[Rows from a dataset]
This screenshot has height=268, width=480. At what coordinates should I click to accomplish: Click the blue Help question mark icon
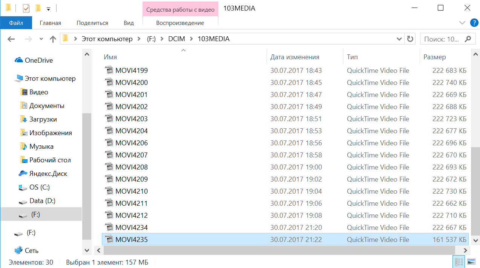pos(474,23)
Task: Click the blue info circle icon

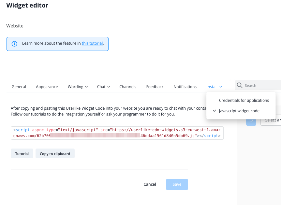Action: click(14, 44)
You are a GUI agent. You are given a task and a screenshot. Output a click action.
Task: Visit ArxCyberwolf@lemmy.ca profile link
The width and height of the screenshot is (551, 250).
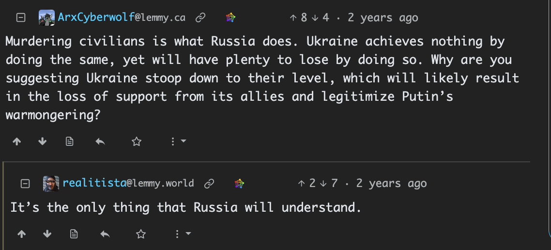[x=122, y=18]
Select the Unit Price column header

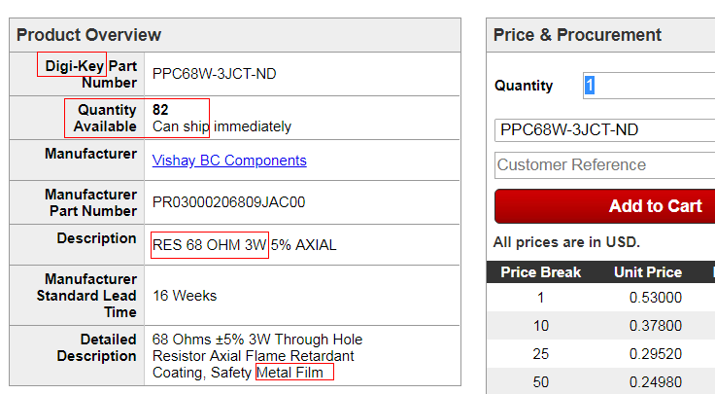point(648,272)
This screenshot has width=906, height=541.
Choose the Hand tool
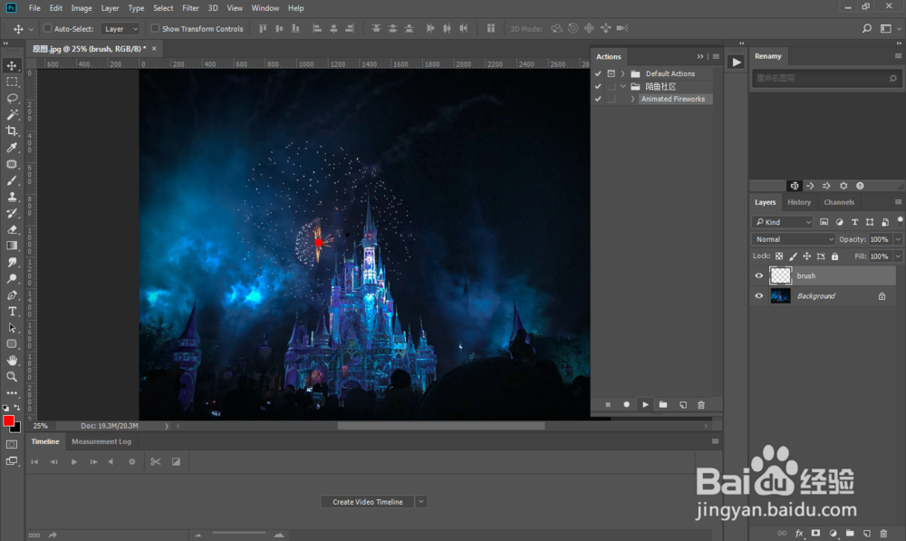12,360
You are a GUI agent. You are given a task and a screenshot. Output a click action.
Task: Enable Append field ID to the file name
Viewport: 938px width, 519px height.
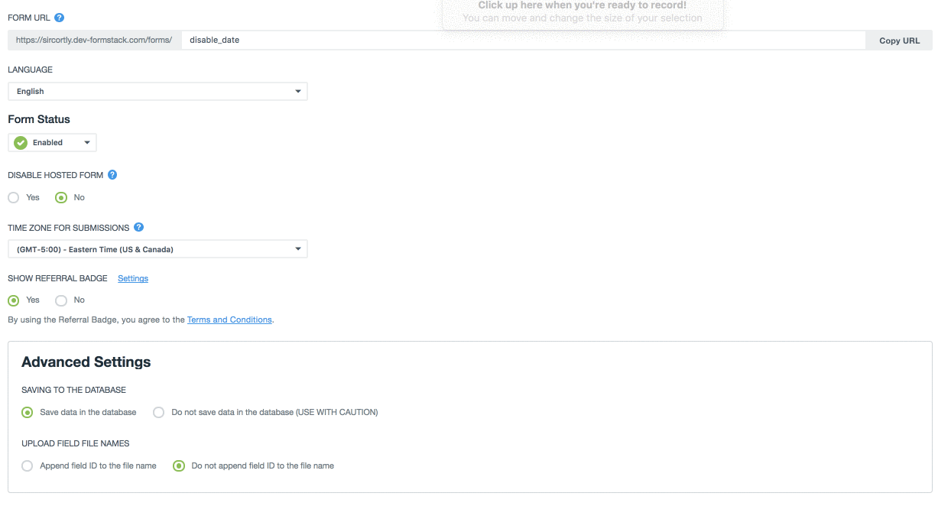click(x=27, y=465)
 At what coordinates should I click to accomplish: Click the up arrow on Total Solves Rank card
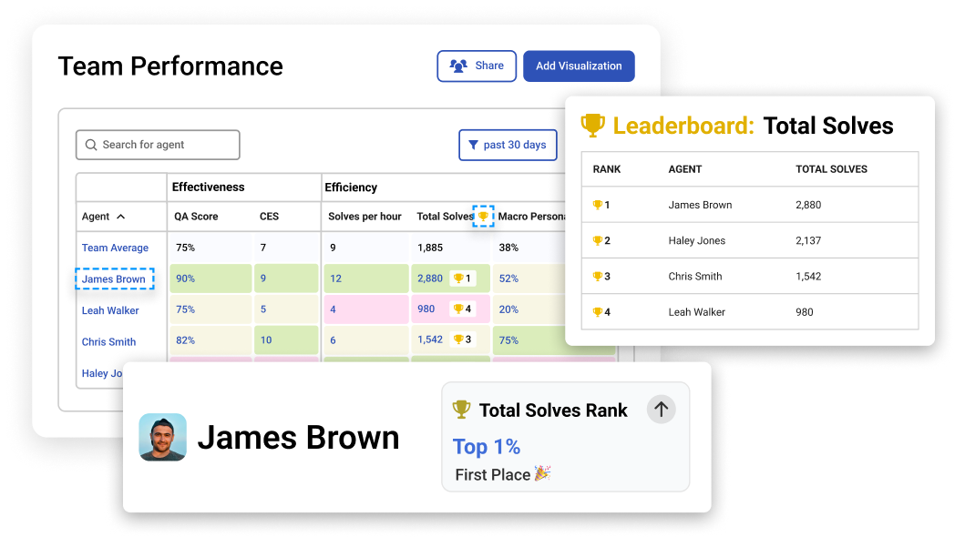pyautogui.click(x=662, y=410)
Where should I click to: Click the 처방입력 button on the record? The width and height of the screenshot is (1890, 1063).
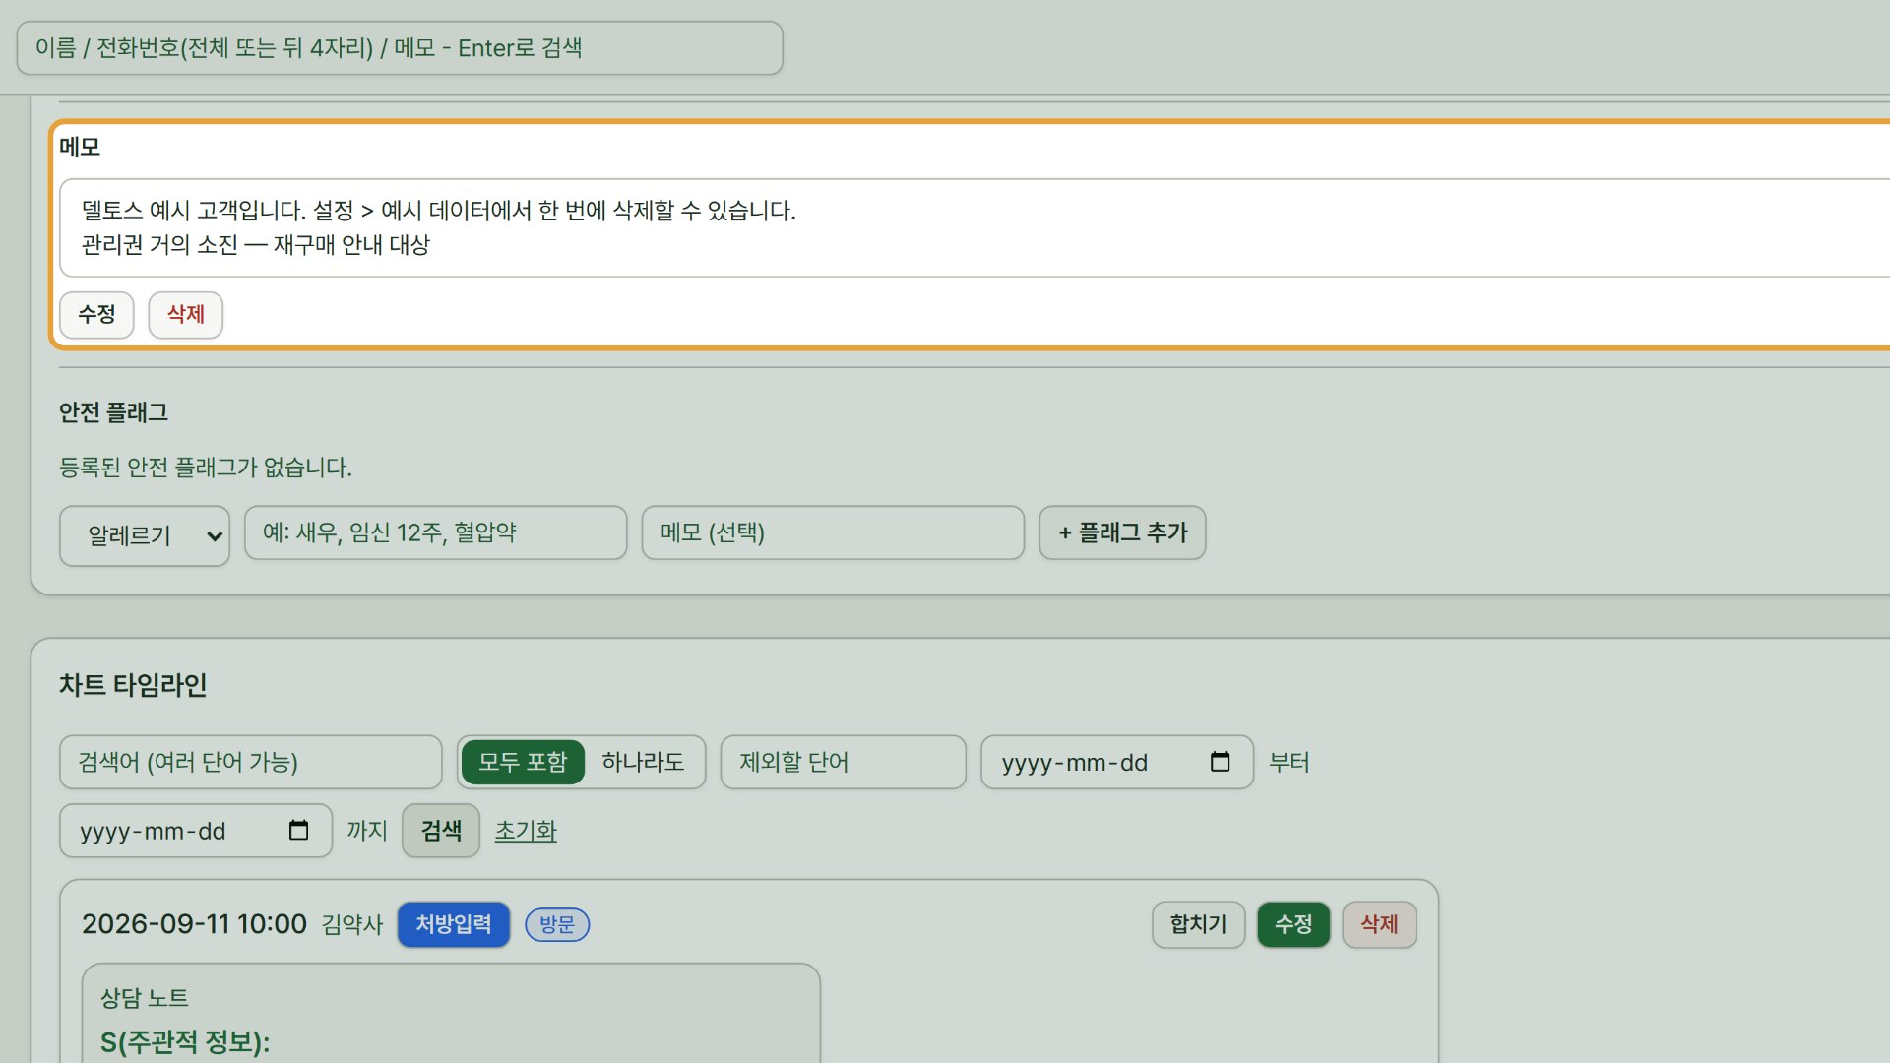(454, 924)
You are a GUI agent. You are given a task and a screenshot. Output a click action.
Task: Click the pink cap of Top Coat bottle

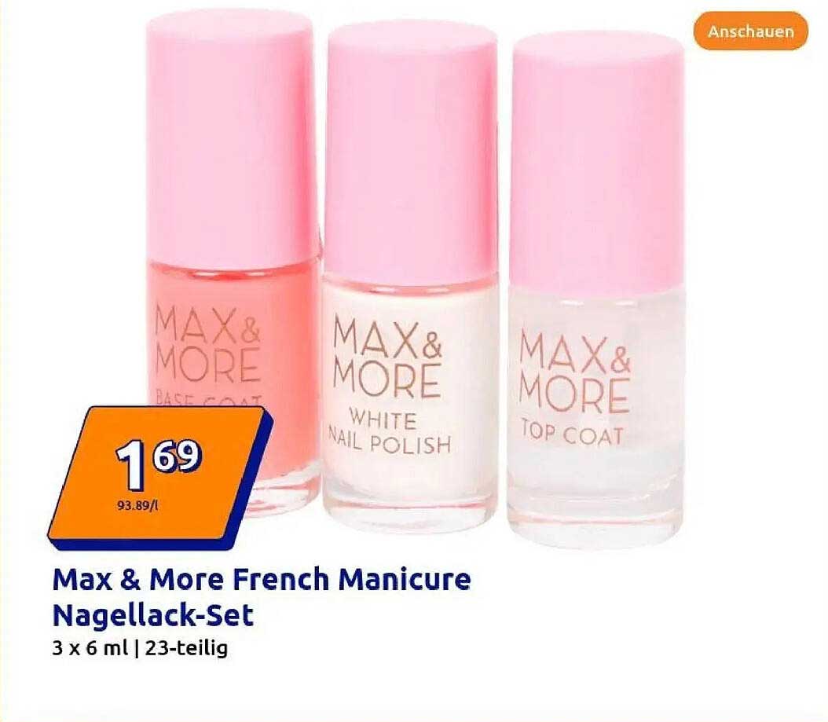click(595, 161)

• EXERCISE:
Rewrite the entries starting at the line containing "This screenshot has width=906, height=541." and ending at the last entry, with every coordinate in the answers multiplied by 1.75 and rounded to a whole number, halves rounded up. Keep the requests unchanged and leave the pictures out.

• FINAL RESULT:
This screenshot has width=906, height=541.
Choose the Hand tool
21,630
You are a GUI agent. You are given a task and a screenshot. Output a click action.
Task: Enable Append field ID to the file name
Viewport: 938px width, 519px height.
click(x=47, y=814)
 At what coordinates should I click to accomplish: Click the up arrow on Total Solves Rank card
pyautogui.click(x=1159, y=718)
Where should I click to: Click the 처방입력 button on the record? The width and height of the screenshot is (1890, 1063).
(795, 1617)
You are a GUI agent. You are given a task and a screenshot. Output a click action.
Task: Click the pink cap of Top Coat bottle

click(1041, 282)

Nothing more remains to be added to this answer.